____ DATASET EXCERPTS
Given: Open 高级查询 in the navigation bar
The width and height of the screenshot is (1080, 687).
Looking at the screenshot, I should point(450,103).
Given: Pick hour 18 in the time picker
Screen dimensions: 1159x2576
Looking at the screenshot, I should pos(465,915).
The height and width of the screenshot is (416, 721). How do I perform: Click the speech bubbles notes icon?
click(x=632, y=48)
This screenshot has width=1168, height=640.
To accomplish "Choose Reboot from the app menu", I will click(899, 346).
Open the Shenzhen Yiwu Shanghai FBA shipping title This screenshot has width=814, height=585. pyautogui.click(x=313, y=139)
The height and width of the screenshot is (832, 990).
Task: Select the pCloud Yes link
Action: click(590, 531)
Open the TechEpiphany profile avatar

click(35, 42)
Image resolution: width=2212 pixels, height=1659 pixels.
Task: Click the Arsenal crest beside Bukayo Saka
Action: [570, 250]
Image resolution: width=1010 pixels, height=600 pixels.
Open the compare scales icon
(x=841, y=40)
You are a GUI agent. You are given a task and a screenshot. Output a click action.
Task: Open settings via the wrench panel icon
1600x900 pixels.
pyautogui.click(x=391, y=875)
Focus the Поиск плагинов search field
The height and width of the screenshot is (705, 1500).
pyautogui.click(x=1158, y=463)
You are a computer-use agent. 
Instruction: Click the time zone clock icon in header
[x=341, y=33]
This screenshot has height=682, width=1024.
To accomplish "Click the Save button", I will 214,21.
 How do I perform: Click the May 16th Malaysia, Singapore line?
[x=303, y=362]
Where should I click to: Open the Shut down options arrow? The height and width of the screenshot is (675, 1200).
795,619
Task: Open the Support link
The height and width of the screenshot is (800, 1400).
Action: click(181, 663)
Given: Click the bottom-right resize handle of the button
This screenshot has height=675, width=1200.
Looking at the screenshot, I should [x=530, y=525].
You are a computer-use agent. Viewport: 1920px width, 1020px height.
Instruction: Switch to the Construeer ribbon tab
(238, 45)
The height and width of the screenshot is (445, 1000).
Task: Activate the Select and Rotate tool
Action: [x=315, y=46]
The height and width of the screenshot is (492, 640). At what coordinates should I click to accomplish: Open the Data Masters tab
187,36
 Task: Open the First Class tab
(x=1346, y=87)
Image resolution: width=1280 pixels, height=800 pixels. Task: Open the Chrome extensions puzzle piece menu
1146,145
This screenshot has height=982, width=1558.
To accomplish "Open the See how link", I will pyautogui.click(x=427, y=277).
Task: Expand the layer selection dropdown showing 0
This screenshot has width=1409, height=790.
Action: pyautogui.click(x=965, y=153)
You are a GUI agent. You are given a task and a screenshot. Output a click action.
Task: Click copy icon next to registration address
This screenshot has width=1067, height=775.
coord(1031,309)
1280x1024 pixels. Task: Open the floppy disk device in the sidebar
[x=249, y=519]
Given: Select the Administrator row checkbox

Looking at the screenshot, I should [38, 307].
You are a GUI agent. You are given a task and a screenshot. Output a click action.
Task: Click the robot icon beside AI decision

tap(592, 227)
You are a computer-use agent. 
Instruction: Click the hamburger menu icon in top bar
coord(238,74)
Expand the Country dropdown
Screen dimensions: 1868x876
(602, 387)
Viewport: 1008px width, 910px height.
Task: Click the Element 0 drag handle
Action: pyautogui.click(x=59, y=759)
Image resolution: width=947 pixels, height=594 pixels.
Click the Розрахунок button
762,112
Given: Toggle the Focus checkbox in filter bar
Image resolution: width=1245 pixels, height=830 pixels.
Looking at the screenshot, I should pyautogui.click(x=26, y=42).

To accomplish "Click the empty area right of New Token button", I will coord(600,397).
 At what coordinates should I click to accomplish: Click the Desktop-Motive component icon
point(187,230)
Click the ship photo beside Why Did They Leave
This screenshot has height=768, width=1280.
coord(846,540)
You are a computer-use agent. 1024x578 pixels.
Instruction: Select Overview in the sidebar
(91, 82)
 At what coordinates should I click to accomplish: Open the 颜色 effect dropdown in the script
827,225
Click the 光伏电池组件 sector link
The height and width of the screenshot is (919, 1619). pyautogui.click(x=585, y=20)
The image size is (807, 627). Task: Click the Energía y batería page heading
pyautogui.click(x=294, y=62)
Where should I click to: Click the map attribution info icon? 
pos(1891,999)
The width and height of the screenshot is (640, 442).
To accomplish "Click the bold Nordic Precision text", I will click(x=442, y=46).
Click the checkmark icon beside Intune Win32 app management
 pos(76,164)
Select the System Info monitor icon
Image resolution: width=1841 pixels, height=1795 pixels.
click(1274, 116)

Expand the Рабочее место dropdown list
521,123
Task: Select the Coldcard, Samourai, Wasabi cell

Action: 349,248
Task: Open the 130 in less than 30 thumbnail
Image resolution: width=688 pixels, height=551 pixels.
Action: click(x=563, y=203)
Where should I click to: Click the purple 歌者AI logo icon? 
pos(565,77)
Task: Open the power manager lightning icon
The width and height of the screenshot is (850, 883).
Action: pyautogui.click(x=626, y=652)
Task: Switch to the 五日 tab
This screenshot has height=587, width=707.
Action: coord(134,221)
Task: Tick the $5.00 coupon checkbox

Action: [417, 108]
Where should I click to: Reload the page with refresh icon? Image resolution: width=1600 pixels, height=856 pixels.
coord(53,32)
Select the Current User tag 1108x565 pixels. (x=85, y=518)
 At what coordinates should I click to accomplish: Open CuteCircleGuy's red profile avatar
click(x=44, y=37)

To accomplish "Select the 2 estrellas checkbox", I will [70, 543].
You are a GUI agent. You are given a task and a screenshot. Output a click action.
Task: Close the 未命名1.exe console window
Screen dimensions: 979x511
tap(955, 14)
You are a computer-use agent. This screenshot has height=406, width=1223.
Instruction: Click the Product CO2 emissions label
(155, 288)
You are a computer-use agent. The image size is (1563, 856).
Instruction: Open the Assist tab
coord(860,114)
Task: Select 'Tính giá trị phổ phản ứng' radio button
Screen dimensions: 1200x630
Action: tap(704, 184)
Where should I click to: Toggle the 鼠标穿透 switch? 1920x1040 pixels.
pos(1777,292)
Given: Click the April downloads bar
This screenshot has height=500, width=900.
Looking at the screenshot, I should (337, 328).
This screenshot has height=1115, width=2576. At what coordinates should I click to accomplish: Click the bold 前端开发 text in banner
________
§ **HOW TO COMPLETE THIS TASK**
Nothing but a number should be given: the count of lines in the data above with the word "computer".

§ **COMPLETED EXERCISE**
6